MATERIAL PROVIDED:

■ ■ ■ ■ ■ ■ ■

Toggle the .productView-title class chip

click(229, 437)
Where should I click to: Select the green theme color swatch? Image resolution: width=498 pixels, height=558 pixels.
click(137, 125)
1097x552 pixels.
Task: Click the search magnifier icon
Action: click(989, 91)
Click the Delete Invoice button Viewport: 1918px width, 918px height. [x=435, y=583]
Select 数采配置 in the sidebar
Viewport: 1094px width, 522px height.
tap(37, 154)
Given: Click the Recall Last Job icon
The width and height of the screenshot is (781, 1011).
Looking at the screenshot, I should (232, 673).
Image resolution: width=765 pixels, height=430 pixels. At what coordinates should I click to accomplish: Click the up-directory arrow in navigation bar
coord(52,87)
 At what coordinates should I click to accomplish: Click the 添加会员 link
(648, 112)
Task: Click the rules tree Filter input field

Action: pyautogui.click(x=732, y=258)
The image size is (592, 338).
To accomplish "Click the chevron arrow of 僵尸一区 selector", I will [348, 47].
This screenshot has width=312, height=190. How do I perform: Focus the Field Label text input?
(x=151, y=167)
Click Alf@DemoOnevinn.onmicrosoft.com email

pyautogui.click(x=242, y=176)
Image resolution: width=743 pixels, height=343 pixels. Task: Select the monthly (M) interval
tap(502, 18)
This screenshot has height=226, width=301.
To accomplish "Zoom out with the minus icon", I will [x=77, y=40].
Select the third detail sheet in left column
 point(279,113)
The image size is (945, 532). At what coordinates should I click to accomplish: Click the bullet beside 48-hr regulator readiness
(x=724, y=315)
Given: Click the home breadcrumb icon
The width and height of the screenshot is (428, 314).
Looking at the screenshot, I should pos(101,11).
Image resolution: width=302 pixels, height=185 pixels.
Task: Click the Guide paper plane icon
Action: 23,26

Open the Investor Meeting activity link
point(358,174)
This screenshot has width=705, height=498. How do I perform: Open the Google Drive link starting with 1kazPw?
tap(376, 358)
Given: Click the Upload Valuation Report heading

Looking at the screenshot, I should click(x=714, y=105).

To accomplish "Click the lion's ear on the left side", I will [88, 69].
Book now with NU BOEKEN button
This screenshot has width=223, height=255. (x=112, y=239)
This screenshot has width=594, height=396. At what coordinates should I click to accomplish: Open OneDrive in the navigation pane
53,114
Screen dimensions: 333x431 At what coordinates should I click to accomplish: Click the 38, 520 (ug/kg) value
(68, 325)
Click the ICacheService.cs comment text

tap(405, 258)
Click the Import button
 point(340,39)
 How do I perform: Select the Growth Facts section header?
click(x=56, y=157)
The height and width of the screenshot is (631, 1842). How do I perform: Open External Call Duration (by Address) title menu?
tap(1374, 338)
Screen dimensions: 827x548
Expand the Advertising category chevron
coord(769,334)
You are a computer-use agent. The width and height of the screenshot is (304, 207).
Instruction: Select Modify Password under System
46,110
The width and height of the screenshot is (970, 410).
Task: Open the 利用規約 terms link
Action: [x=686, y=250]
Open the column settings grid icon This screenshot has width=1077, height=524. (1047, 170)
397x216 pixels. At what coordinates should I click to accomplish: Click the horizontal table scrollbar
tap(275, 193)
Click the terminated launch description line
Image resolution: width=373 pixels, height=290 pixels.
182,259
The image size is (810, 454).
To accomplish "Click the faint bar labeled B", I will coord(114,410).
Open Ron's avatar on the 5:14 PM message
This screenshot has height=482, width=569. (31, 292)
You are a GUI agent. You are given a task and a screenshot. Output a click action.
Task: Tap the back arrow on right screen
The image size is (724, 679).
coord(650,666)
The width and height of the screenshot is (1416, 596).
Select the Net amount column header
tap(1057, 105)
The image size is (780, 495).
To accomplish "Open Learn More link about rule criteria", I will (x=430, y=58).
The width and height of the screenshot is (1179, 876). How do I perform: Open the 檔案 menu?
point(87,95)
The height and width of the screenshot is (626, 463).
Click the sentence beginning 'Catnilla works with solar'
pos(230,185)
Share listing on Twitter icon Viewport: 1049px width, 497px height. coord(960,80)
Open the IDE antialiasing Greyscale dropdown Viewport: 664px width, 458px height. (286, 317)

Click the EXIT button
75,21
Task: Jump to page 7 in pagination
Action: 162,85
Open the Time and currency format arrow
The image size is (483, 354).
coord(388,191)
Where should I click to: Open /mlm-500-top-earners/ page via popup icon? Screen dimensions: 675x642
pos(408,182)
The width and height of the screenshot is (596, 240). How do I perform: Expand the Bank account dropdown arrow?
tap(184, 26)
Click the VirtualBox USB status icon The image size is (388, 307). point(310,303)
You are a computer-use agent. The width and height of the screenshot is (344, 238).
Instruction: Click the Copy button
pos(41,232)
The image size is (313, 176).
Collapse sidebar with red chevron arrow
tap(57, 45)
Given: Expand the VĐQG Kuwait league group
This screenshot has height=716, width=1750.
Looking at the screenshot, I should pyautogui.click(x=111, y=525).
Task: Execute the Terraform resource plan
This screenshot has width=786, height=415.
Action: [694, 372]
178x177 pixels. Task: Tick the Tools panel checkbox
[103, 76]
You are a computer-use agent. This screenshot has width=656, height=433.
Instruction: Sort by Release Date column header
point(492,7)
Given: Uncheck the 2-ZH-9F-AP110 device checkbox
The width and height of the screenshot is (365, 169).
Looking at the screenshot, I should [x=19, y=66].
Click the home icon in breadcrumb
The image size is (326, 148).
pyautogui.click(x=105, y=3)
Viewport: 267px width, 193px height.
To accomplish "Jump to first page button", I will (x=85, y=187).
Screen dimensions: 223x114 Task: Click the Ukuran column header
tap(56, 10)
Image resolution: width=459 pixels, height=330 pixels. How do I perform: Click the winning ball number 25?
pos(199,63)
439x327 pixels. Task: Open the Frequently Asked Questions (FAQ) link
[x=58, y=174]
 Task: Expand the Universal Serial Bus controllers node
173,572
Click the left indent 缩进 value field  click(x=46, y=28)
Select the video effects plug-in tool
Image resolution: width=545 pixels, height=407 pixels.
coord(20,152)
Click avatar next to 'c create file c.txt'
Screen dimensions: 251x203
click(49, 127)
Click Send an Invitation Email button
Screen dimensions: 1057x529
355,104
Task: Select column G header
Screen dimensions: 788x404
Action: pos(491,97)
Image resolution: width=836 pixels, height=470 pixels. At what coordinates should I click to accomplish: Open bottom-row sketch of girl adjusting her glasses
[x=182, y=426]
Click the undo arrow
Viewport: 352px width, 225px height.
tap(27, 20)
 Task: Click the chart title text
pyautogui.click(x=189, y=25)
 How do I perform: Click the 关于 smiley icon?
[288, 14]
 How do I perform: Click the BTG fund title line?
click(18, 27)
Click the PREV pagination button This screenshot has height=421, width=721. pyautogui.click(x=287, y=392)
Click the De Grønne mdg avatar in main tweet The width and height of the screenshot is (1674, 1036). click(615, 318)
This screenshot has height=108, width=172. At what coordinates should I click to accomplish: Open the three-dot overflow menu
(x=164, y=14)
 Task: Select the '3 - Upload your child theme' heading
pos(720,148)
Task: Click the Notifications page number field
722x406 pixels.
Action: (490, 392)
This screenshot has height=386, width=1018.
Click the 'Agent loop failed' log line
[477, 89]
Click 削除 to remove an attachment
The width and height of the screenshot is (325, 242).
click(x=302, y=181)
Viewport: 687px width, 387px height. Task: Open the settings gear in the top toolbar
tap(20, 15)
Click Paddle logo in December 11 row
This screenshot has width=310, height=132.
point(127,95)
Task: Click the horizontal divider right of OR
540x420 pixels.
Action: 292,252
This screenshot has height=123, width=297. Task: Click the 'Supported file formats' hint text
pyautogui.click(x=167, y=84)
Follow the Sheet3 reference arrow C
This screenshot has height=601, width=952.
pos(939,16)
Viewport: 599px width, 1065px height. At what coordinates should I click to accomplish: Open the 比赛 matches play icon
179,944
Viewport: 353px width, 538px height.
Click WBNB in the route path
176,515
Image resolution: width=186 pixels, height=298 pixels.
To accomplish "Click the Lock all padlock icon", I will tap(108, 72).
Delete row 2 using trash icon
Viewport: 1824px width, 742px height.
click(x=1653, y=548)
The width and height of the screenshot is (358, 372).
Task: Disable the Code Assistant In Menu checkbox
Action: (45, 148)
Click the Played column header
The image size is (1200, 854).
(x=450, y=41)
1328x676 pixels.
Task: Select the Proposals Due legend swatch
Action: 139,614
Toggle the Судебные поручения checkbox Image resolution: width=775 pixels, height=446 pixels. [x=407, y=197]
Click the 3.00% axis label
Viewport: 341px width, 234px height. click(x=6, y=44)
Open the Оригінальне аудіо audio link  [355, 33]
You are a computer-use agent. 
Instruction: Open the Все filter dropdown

■ ■ ■ ■ ■ ■ ■

TASK DETAILS:
Go through the entries. Report every line that contains the word "home".

OUTPUT FOR THIS TASK:
Given: Click the home breadcrumb icon
Click the home icon in breadcrumb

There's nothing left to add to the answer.